Exercise brief. Reproduce the rows between the line holding "You are a computer-use agent. 1024x706" and the line holding "tap(572, 269)", inclusive, with "Move to Trash" renamed to "Move to Bin" and nothing else altered. Omit the pictures from your answer.

** Start Stored rows **

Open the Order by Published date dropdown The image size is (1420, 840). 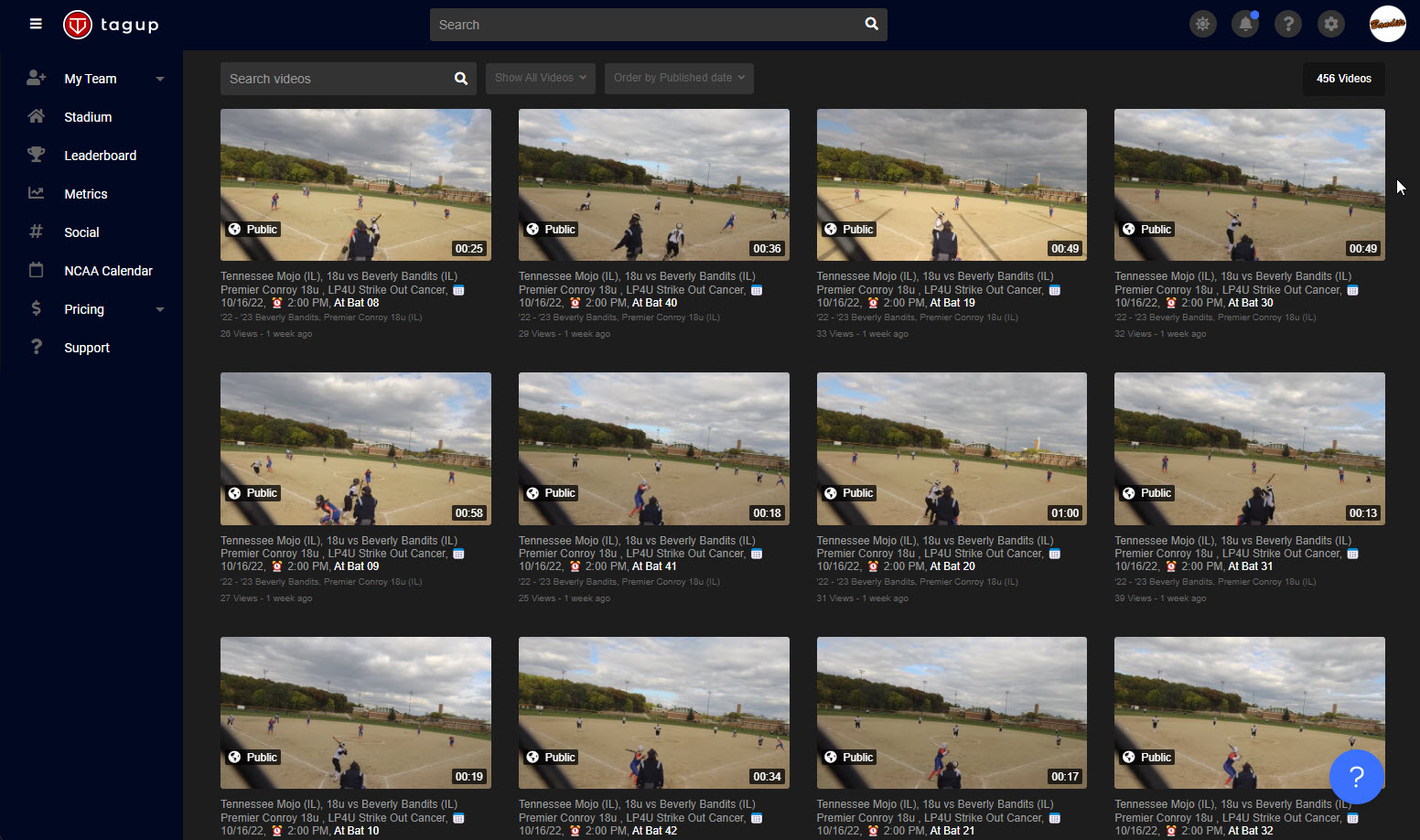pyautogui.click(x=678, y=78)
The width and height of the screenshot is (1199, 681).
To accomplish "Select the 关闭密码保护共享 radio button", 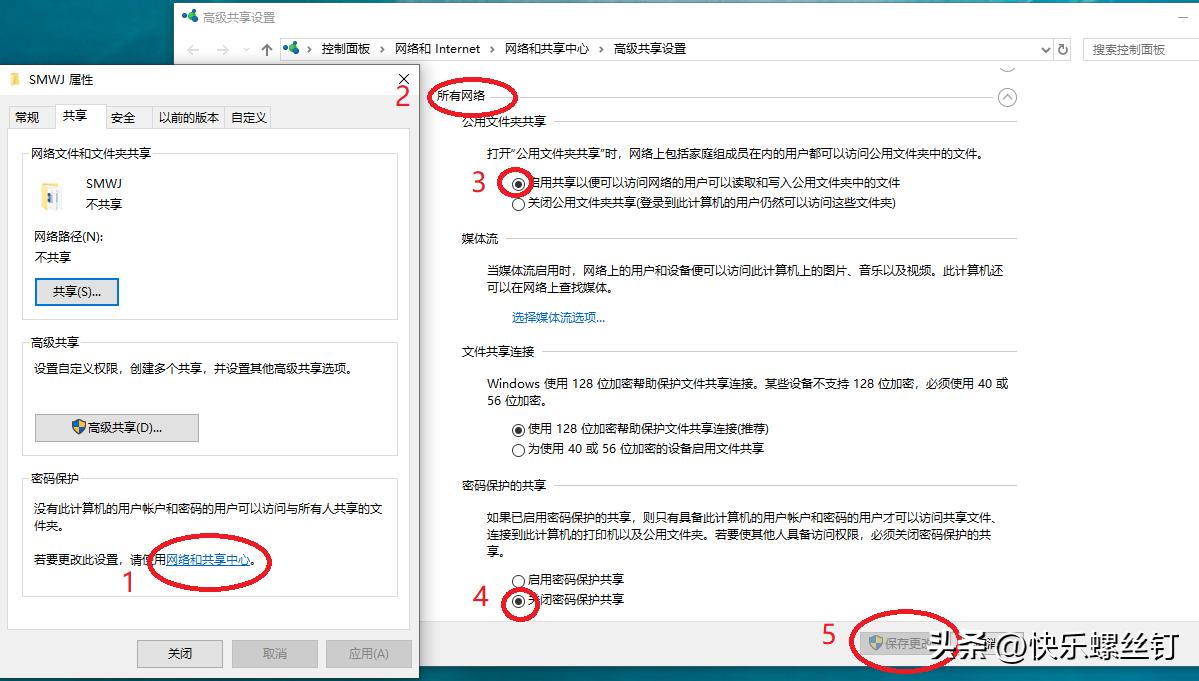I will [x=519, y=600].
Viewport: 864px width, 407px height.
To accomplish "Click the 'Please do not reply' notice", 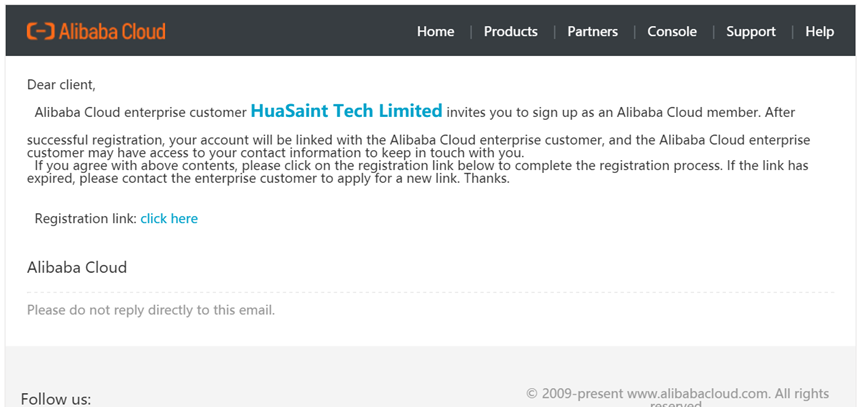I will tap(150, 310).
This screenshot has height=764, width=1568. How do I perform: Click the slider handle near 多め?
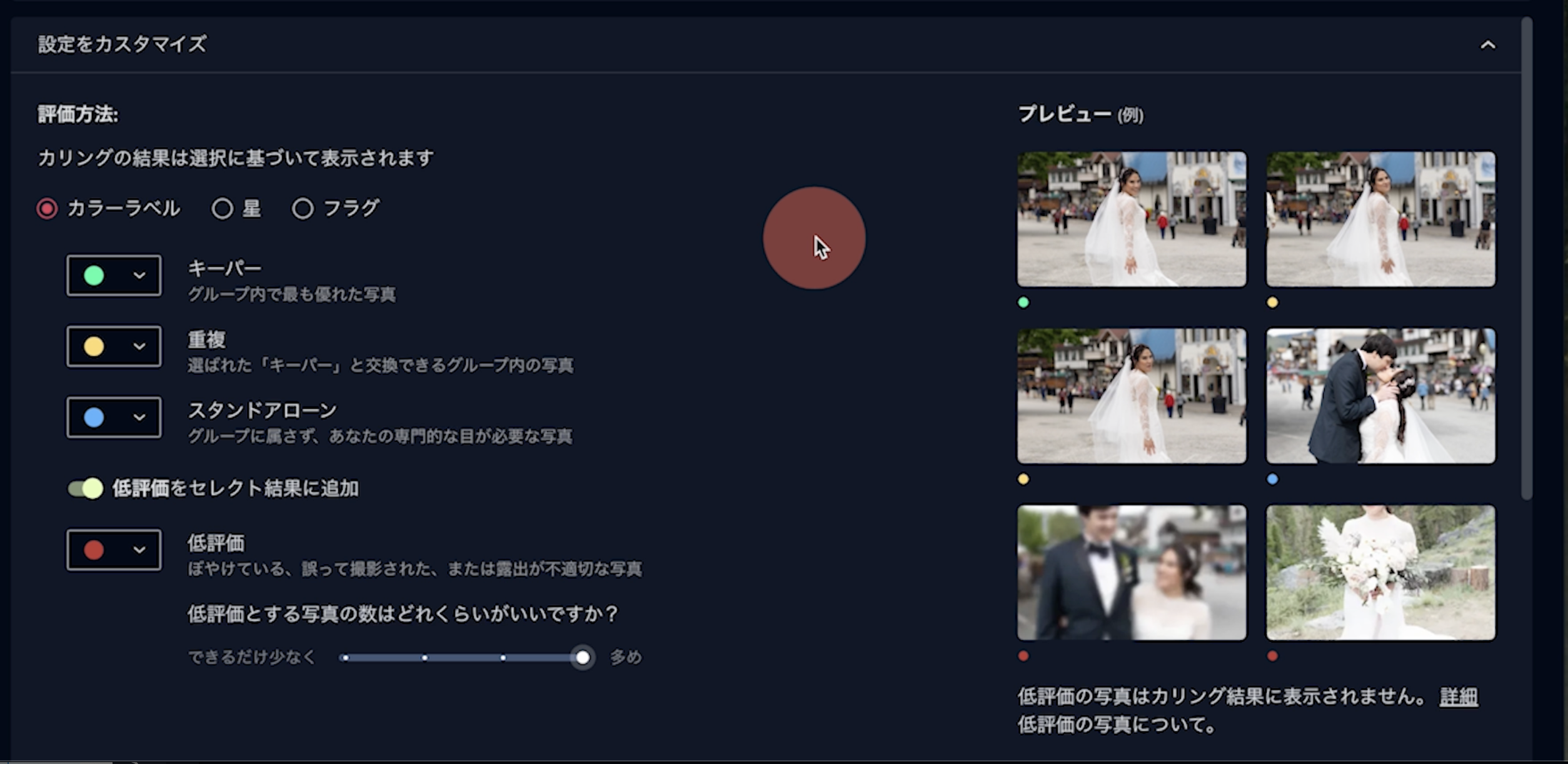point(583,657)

** End Stored rows **
** Start Stored rows **

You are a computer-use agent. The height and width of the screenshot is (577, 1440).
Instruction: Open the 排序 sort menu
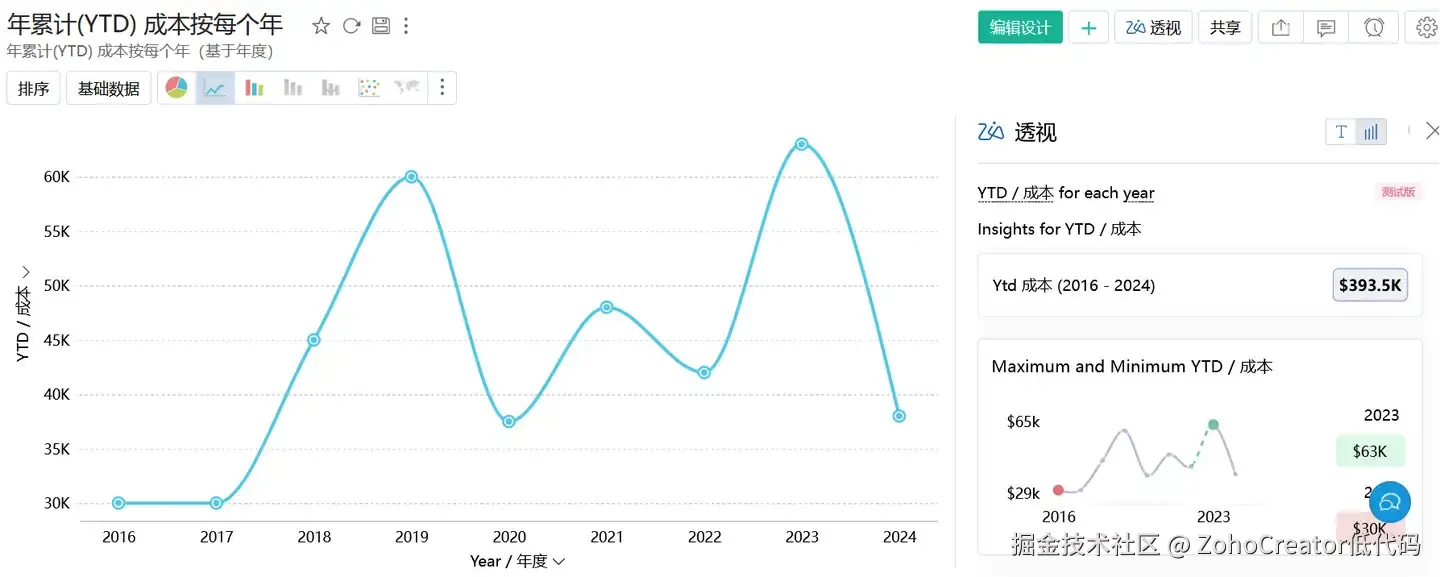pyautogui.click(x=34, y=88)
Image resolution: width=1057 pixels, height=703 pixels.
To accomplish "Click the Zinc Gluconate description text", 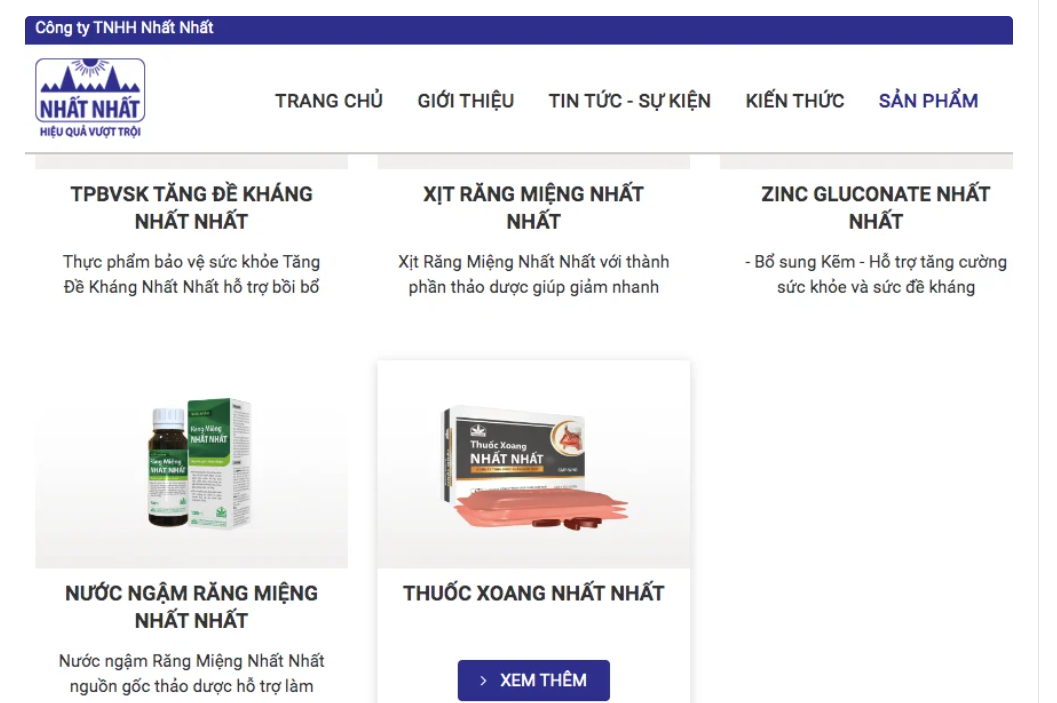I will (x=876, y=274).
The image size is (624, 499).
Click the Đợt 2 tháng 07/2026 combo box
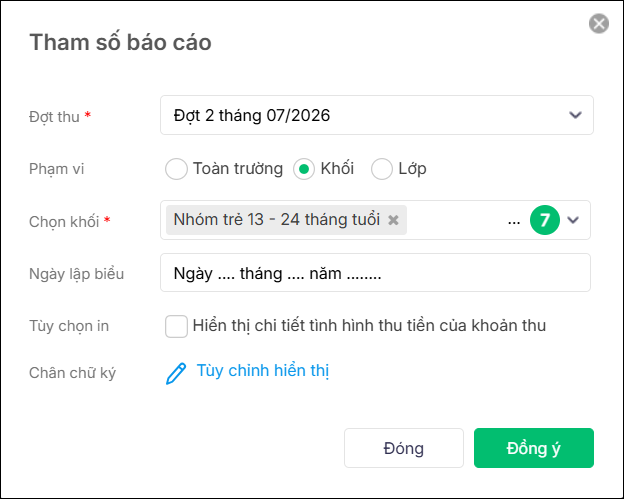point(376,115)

** End Stored rows **
** Start Stored rows **

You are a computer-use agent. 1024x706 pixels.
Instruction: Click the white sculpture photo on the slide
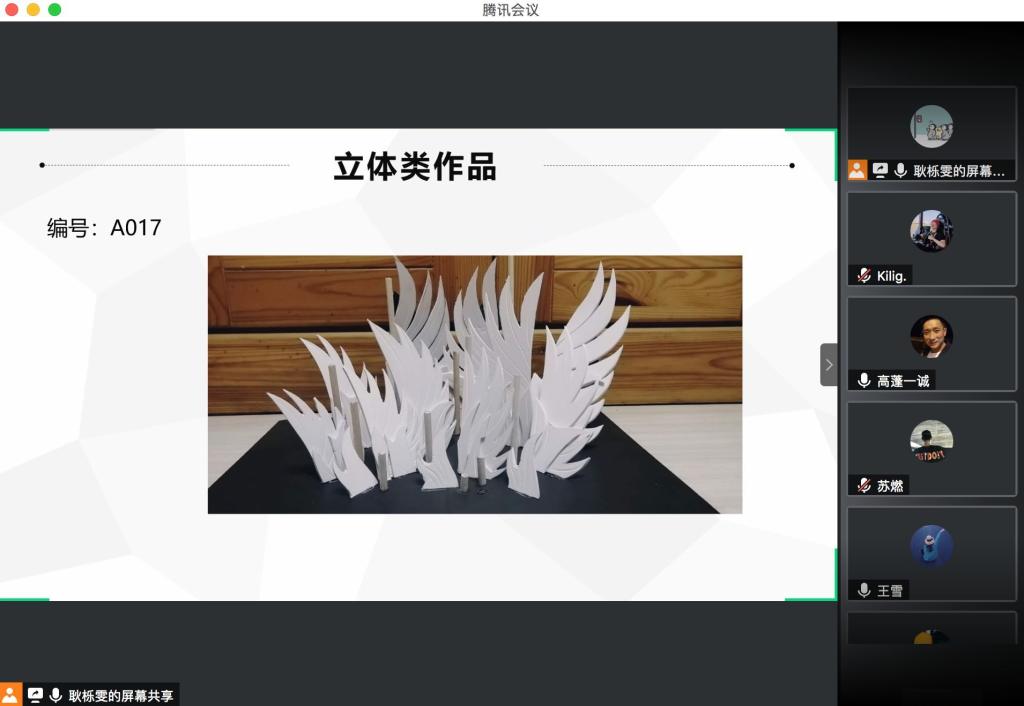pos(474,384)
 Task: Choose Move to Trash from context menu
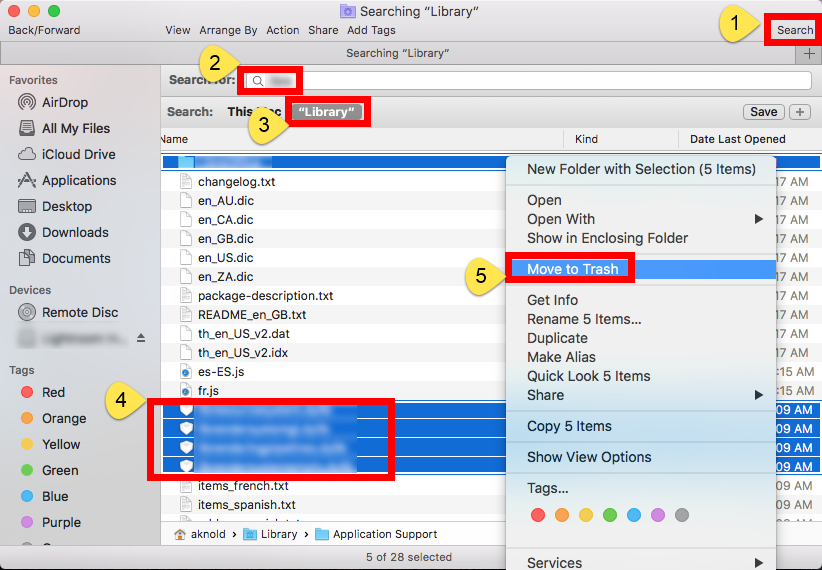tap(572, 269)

** End Stored rows **

Solution.
You are a computer-use agent. 1024x706 pixels.
Instruction: Click the white sculpture photo on the slide
pos(474,384)
 Task: Choose Move to Bin from context menu
tap(572, 269)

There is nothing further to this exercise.